Ma, come sottinteso da Orioli, l’impatto dell’innovazione tecnologica sul diritto del lavoro è di più ampio respiro. Le trasformazioni dei modelli organizzativi, trainate dalla tecnologia, tendono a modificare in profondità la stessa subordinazione, immettendovi dosi di autonomia, ponendo così le premesse per una crescente valorizzazione del lavoro. Il nuovo regime delle mansioni ha posto le basi di una revisione dei sistemi di classificazione professionale. Si fa strada l’idea che la formazione faccia parte dei termini contrattuali. Modalità come il lavoro agile dischiudono nuove prospettive di conciliazione tra esigenze produttive e istanze individuali. Si rafforza, grazie agli incentivi, il legame tra retribuzione e produttività, che sospinge anche il Welfare aziendale. È in pieno corso la partita della privacy e dei controlli.

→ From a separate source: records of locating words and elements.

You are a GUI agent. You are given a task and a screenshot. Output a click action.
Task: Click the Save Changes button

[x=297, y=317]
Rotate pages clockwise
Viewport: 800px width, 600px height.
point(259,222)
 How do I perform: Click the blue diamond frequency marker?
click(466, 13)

Sono soltanto alcuni dei tasselli di un nuovo diritto del lavoro che sta nascendo, peraltro nella contrattazione collettiva, in specie decentrata, prima che nella legge. Una ragione in più, tra l’altro, per darle una disciplina degna di questo nome, portando a compimento, se del caso con il supporto legislativo, i passi fatti dalle parti sociali.

La flessibilità è stata ed è necessaria alle imprese, e quindi al Paese. Essa va però considerata una delle clausole di un rinnovato patto sociale, alcuni mattoni del quale sono stati già posti, votato a prendere sul serio l’istanza di valorizzazione del lavoro, sia in quanto importante in sé, che in quanto leva dell’efficienza e della competitività del sistema.

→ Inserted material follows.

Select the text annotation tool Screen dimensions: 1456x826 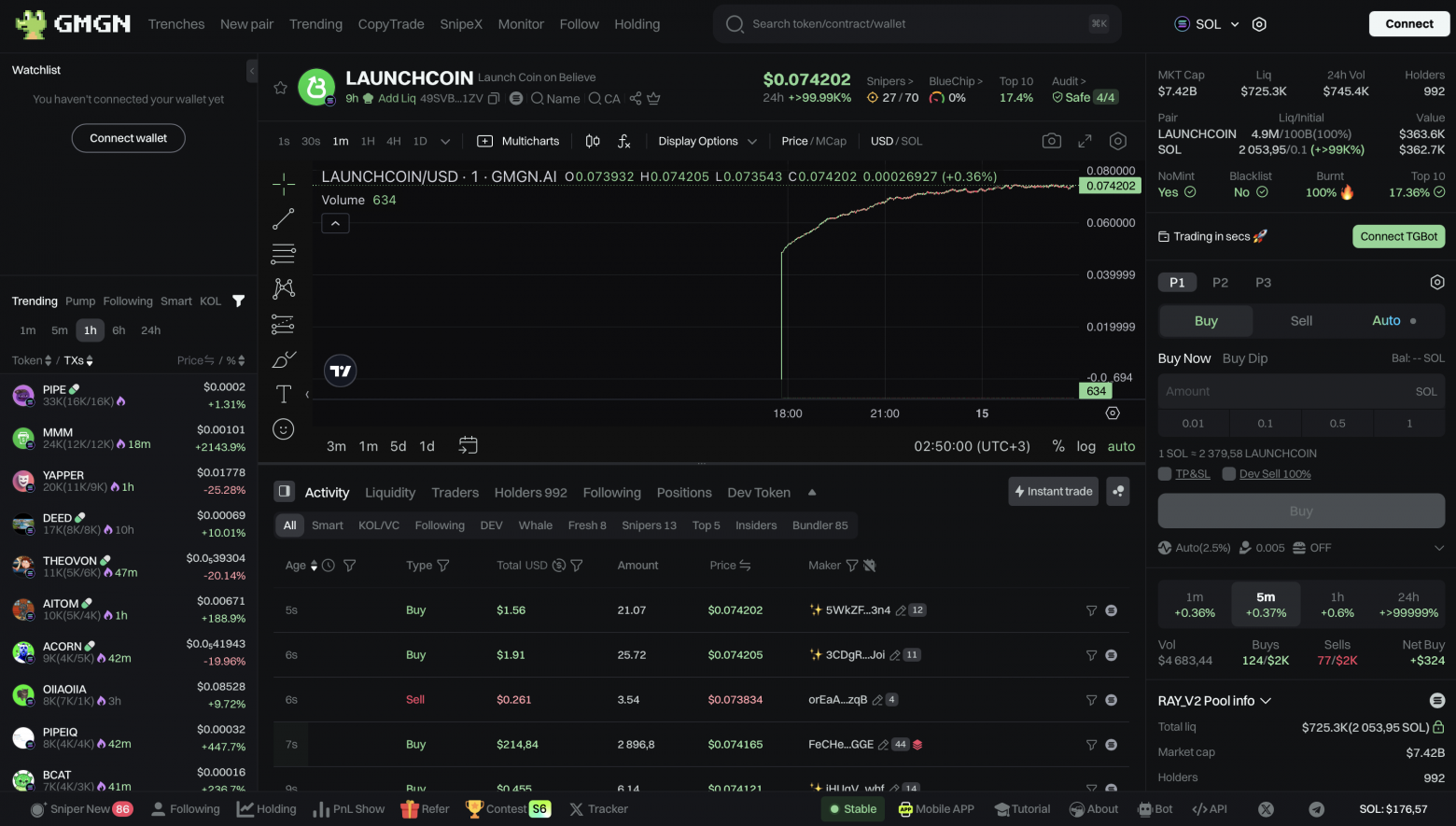284,394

La sfida posta dalla tecnologia è dunque, in ultima analisi, quella di rilanciare l’investimento sulle competenze e le capacità dei lavoratori, nell’impresa così come nel mercato (tramite le politiche di occupabilità e di attivazione): il diritto del lavoro deve assecondare questo rilancio, senza per questo allentare la guardia sulle situazioni, purtroppo non rare, nelle quali il lavoro è tuttora mortificato.